* RECORDS FOR PROCESSING:
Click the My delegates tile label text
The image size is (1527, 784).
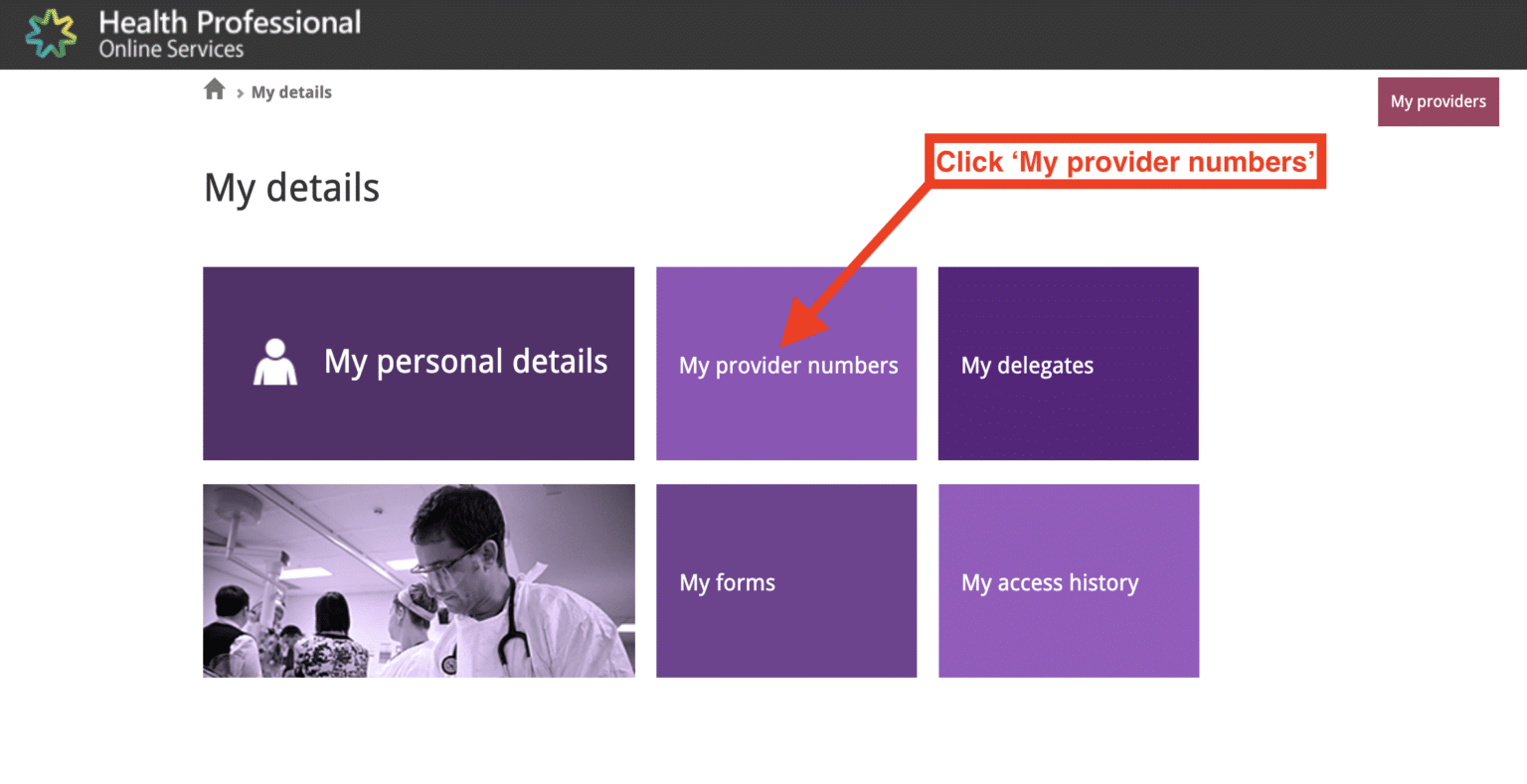(x=1027, y=366)
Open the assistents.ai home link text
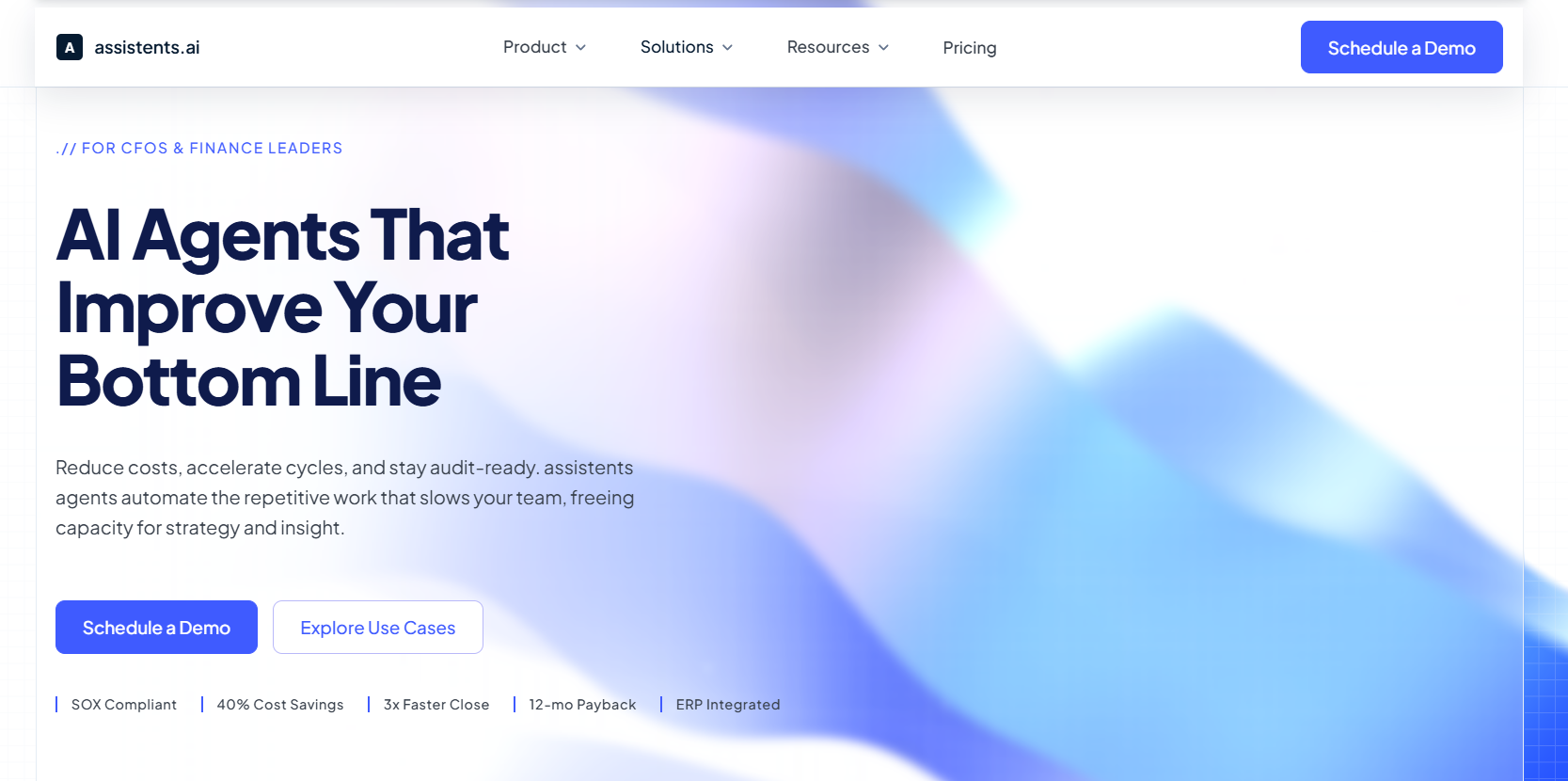The width and height of the screenshot is (1568, 781). (147, 47)
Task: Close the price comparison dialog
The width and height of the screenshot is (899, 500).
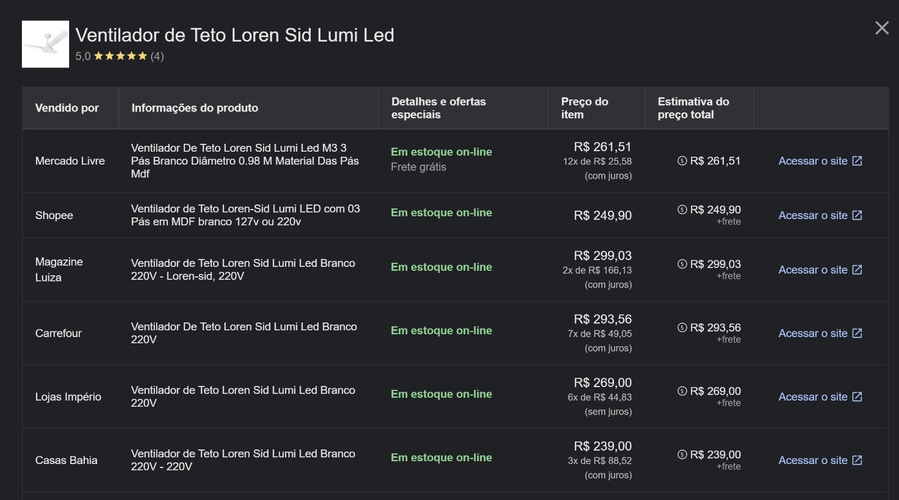Action: click(x=881, y=28)
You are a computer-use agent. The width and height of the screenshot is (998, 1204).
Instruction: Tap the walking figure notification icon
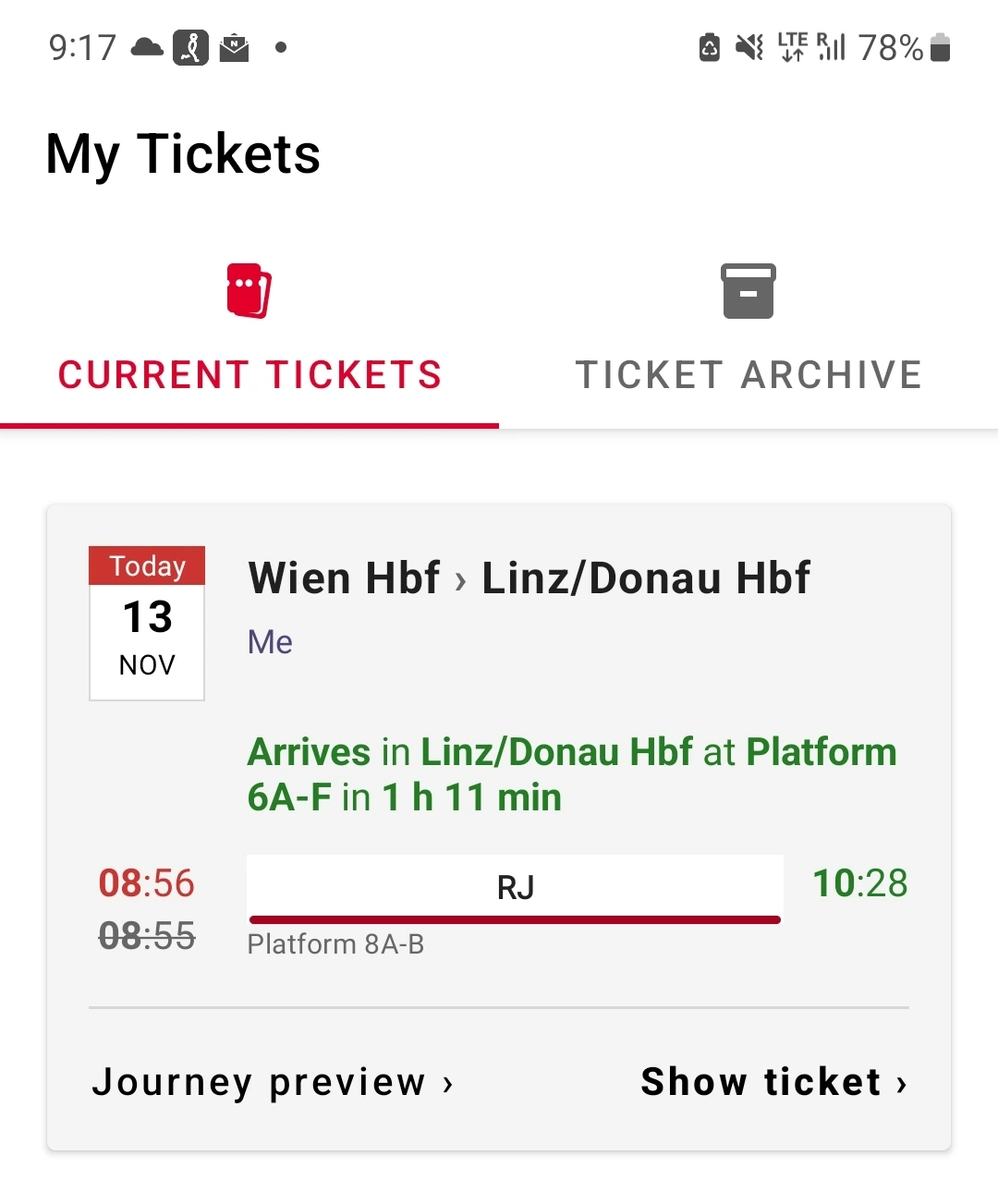coord(190,47)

* WHAT IS BEING ASKED: From the line with "Task: Close the price comparison dialog" to the last line of the material, both inclusive, set down every line exactly and nothing else; omit pictures.

* TASK ANSWER:
Task: Close the price comparison dialog
The width and height of the screenshot is (899, 500).
Action: click(x=881, y=28)
You are a computer-use agent. The width and height of the screenshot is (998, 1204).
Instruction: Tap the walking figure notification icon
coord(190,47)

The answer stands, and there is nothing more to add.